The Queen, on the prosecution of
J. S. against J. N.

Received the day of, of
C. F. Robinson, esq., her Majesty's
coroner and attorney in the court
of Queen's Bench, the sum of
being the third part of a fine im-
posed on the defendant, by the

court of Queen's Bench, and allowed to the prosecutor, by virtue of the Queen's writ of privy seal, for the use of the said prosecutor.

£

-, attorney for the prosecutor.

Upon acquittal.] By stat. 4 and 5 W. & M. c. 18, s. 2, in case any person, against whom an information for a misdemeanor shall be exhibited, shall appear thereunto and plead to issue, and that the prosecutor of such information shall not, at his own proper costs and charges, within one whole year next after issue joined therein, procure the same to be tried,— or if upon such trial a verdict pass for the defendant or defendants, or in case the same informer procure a nolle prosequi to be entered:-then, in any of the said cases, the court of King's Bench is authorised to award the said defendant or defendants his or their costs, unless the judge before whom such information shall be tried, shall at the trial of such information, in open court, certify upon record that there was reasonable cause for exhibiting such information. And in case the informer shall not, within three months next after the said costs taxed and demand made thereof, pay to the said defendant or defendants the said costs, then the said defendant and defendants shall have the benefit of the said recognizance (see ante, p. 39,) to compel them thereunto. Id. And the recognizance being in the penalty of 201., it has been holden that costs to the extent of that sum only, can be recovered under this statute; R. v. Filewood, 2 T. R. 145; nor will the court, by any rule or otherwise, require the prosecutor to pay, or give security for, costs beyond that amount. R. v. Brooke, 2 T. R. 190. It has been holden also, upon this statute, that if upon an information against two or more, any one of them be convicted, the prosecutor is not liable to pay costs to the others. R. v. Danvers et al., 1 Salk. 194. It has been holden also, that the statute does not extend to a trial at bar. 2 Hawk. c. 26, s. 10. Nor does the statute extend to any other informations than those exhibited by the Queen's coroner and attorney. 4 and 5 W. & M. c. 18, s. 6.

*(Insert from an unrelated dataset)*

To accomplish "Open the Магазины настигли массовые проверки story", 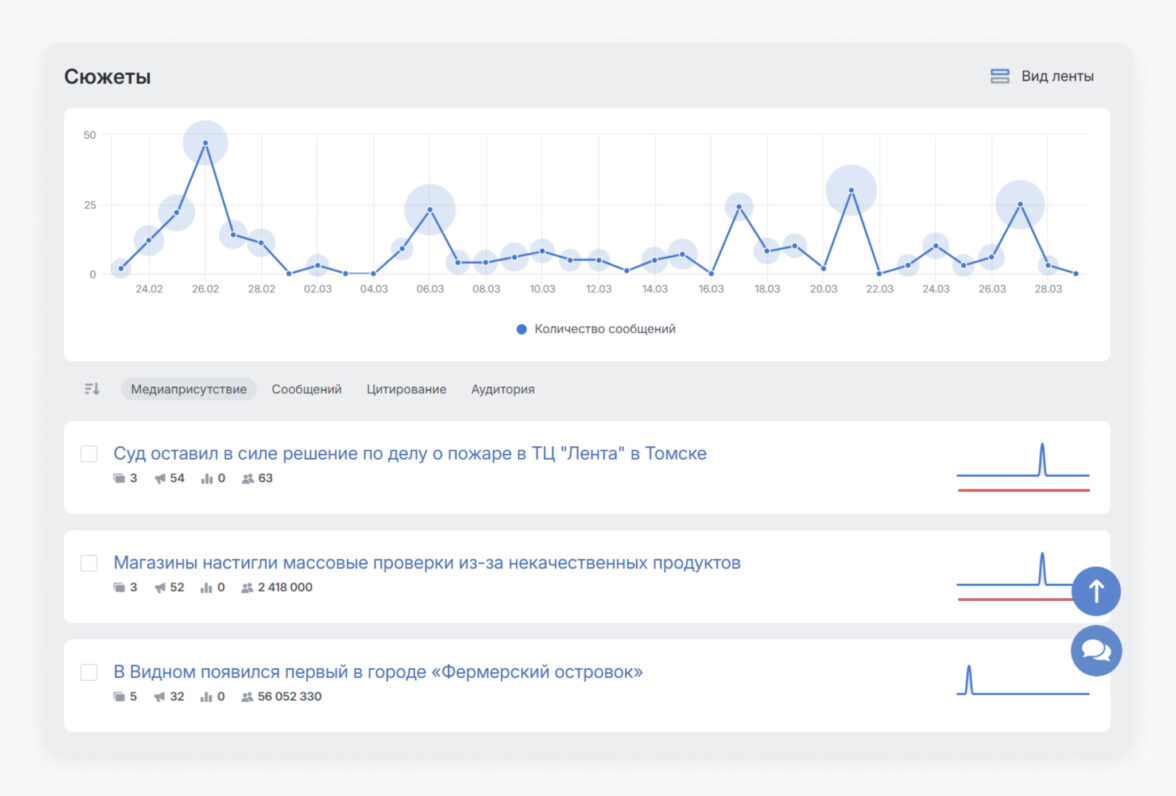I will (427, 563).
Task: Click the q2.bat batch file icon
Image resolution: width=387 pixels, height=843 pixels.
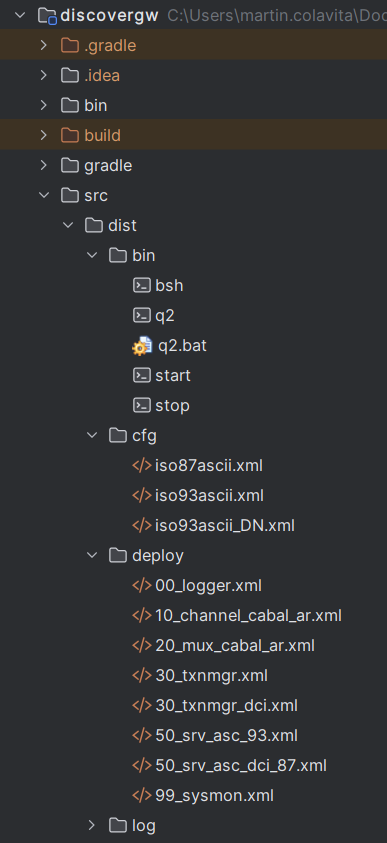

In no other case is a defendant entitled to costs upon an acquittal.

SECTION XVIII.

Judgment.

In what cases.] The court of Queen's Bench has authority

to pass judgment and award execution, not only on all persons against whom an indictment has been found, or an information exhibited, in that court, but also where the indictments have been found elsewhere, and afterwards removed into that court by certiorari.

The judgment is interlocutory or final: interlocutory, that the defendant be convicted, such as judgment by default; final, that he be punished. Of judgment by default we have already treated, ante, p. 59; and here it may be necessary to mention, that a regular judgment by default cannot be set aside upon payment of costs, as it may in civil cases. R. v. Hunter, 1 Wils. 463. of final judgments, we shall now treat shortly.

In passing final judgment, the court will give that judgment which by law is assigned to the offence described in the indictment or information, rejecting all words which are surplusage; as, for instance, if a misdemeanor be laid to have been committed feloniously, the court, rejecting the word "feloniously" as surplusage, will give judgment for the misdemeanor. R. v. Scofield, 2 East, P. C. 1028; see R. v. Turner, Ry. & M. C. C. 47. The court will take care also that the judgment strictly corresponds with the postea, and care must be previously taken that the postea strictly corresponds with the several issues tried. Where the first count of an indictment charged an assault with intent to commit a rape, and the second count a common assault; the jury found the defendant guilty of the misdemeanor and offence in the said indictment specified, and the court adjudged him, for the said misdemeanor, to be imprisoned for two years and kept to hard labour: it was holden, upon writ of error, that the word “misdemeanor" was nomen collectivum, and that the finding of the jury, therefore, was in effect, that the defendant was guilty of the whole matter charged by the indictment, and consequently that the judgment was warranted by the verdict. R. v. Powell, 2 B. & Ad. 75.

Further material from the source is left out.